LONDON: A team of researchers has found traces an “enormous” solar storm in Greenland that struck ancient Earth around 2,600 years ago.
According to the researchers, the finding has provided a stark warning that another event of this size could not be too far away, a report in The Independent said.
The team of scientists, which examined the chemicals preserved in Greenland ice sheet, concluded that the storm was nearly 10 times stronger than anything detected in past 70 years of modern measurements.
The team made this observation after studying a band of radioactive elements, unleashed by a storm that struck the planet in 660 BC, preserved in the ice nearly half a kilometre beneath the surface.
The team said while those in 660 BC had little to fear, such events would be of grave concern today given their capacity to destroy satellites, communications and electrical systems.
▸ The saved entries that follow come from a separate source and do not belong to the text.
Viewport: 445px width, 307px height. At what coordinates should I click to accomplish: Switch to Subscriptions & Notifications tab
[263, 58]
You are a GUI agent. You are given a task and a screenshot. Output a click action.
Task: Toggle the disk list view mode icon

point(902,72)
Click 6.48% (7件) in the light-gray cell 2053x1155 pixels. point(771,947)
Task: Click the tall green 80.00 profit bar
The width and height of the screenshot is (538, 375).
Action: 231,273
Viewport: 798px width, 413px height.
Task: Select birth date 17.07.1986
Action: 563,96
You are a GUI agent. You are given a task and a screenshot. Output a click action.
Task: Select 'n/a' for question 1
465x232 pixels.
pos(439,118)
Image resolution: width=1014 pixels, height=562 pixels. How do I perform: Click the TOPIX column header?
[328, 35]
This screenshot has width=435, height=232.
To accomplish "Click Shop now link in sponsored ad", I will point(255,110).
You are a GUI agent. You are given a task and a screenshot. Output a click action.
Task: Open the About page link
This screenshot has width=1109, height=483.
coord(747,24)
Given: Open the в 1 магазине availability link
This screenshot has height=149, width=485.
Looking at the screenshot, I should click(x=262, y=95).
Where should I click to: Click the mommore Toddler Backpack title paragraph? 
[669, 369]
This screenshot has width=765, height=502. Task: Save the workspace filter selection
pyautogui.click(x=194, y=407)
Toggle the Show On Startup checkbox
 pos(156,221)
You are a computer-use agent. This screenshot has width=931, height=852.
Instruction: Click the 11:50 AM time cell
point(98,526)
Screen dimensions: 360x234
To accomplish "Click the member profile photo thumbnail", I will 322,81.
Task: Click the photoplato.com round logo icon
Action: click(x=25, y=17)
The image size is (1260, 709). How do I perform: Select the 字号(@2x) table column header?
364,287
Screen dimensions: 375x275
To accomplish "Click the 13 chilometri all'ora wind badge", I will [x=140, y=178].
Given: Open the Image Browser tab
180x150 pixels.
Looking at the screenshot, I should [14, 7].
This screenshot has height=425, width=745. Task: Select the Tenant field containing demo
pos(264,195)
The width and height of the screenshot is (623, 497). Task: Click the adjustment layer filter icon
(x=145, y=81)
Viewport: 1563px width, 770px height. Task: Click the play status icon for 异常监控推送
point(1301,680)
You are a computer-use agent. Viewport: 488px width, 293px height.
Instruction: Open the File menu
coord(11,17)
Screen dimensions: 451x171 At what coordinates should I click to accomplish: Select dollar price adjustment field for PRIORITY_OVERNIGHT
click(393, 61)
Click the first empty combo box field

Raimund Muscheler, a professor of quaternary sciences at Lund University in Sweden, said, “What our research shows is that the observational record over the past 70 years does not give us a complete picture of what the sun can do.”
Solar storms are triggered by flares of cosmic particles streaming towards Earth, bombarding its magnetic field and interfering with various technologies.
Although just the third storm of its kind has been identified so far, the scientists said this indicated that these major events had been underestimated, and must be urgently defended against.
The discovery means that in the worst-case scenarios, the risk planning for major space-related weather events had failed to estimate the scale of destruction these powerful solar storms can unleash.
On the basis of previous events, which have been identified between years 775 and 994, the scientists believe that these outbursts are probably a normal part of the Sun’s cycle.